Martina soffriva di sclerosi multipla progressiva da oltre vent’anni, vivendo in una condizione di totale dipendenza dai suoi caregiver per ogni aspetto della vita quotidiana. Le sue condizioni erano diventate insostenibili, tanto che in un’intervista aveva affermato: «Io non sopravvivo senza una persona vicina». La sua decisione di ricorrere al suicidio assistito è stata il risultato di una profonda riflessione e di una vita di sofferenze.
Le difficoltà nel richiedere il suicidio assistito in Italia
La richiesta di Martina per accedere al suicidio assistito in Italia era stata respinta tre volte dall’Azienda sanitaria universitaria giuliano isontina. Il 4 giugno ha ricevuto il terzo diniego, in cui le autorità sanitarie sostenevano che le sue condizioni non rientravano nei criteri stabiliti dalla Corte costituzionale. Secondo la valutazione dell’Asl, Martina non era sottoposta a “trattamenti di sostegno vitale”, una definizione che lei stessa ha definito assurda e disumana. In un momento di frustrazione, aveva dichiarato: «Se mi sbilancio in avanti con la testa, non riesco nemmeno a raddrizzarmi da sola».
Nonostante i suoi sforzi per ottenere giustizia attraverso ricorsi e diffide, il suo desiderio di liberarsi dalle sofferenze era così intenso che non poteva più aspettare una risposta definitiva. L’associazione Luca Coscioni ha spiegato che «le sue sofferenze non erano più tollerabili», condividendo anche un ultimo video messaggio di Martina.

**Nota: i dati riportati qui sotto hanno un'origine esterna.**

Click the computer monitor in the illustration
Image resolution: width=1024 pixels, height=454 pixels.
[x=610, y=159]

Un dibattito urgente sulla legislazione sul fine vita
La vicenda di Martina Oppelli ha riaperto un dibattito significativo sulla questione del fine vita in Italia. L’assenza di una legislazione chiara e equa sul suicidio assistito continua a costringere molte persone a vivere sofferenze insopportabili, portandole a cercare soluzioni all’estero. Le testimonianze di chi, come Martina, ha dovuto affrontare questa dolorosa scelta evidenziano l’urgenza di una legge che riconosca il diritto all’autodeterminazione.

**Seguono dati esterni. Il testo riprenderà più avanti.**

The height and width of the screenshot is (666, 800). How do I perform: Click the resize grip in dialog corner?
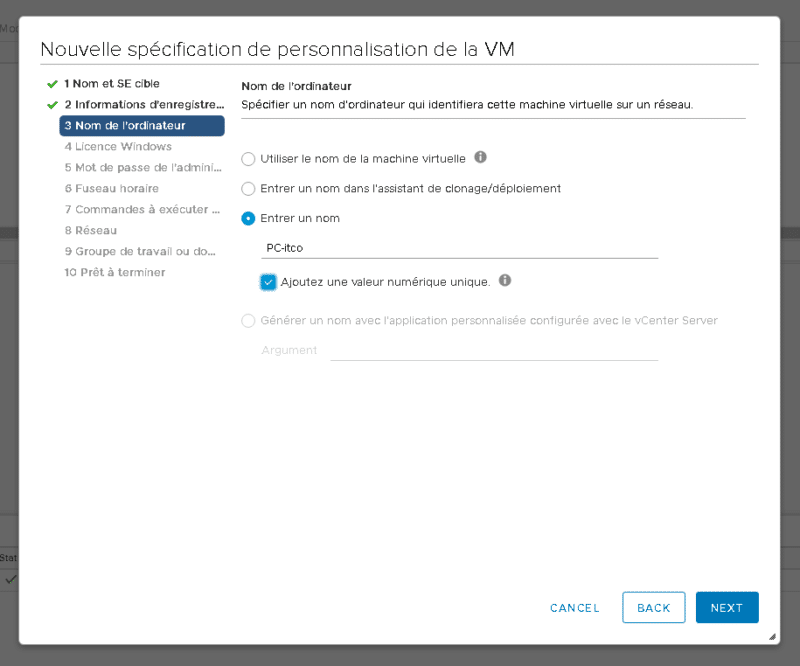coord(772,636)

Domani, 2 luglio, si terrà una conferenza stampa all’Antico Caffè San Marco di Trieste, dove si riuniranno importanti figure come Marco Cappato e Claudio Stellari per ricordare Martina e discutere dell’importanza di una legislazione sul fine vita. Questa conferenza sarà un’opportunità per rinnovare l’appello a una riforma legislativa necessaria, capace di garantire i diritti delle persone in condizioni simili a quelle di Martina.
Negli ultimi anni, il dibattito sul fine vita ha guadagnato attenzione a livello politico, con diverse proposte di legge presentate in Parlamento. Tuttavia, le resistenze culturali e le divergenze ideologiche hanno ostacolato un progresso significativo. La storia di Martina rappresenta un esempio lampante delle conseguenze di questa stagnazione legislativa. La sua voce, unita a quella di molti altri, chiede di non essere ignorata.

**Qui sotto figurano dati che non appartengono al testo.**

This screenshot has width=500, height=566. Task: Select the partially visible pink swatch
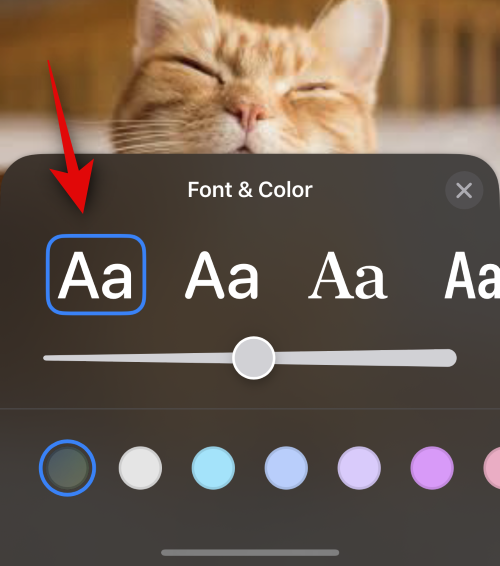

La lotta di Martina e delle persone come lei non è soltanto per il diritto di scegliere come e quando morire, ma è anche una questione di dignità umana. La sua decisione di rivolgersi alla Svizzera, dove il suicidio assistito è regolato da leggi più permissive, mette in evidenza non solo la mancanza di opzioni in Italia, ma anche il bisogno di un cambiamento culturale profondo.
Il suo viaggio si è concluso lontano dalla sua Trieste, ma il messaggio che lascia è chiaro: è necessario un cambiamento. La vita e la morte di Martina devono servire come monito per le istituzioni italiane, affinché si adoperino per garantire che ogni persona possa avere accesso a un fine vita dignitoso e scelto.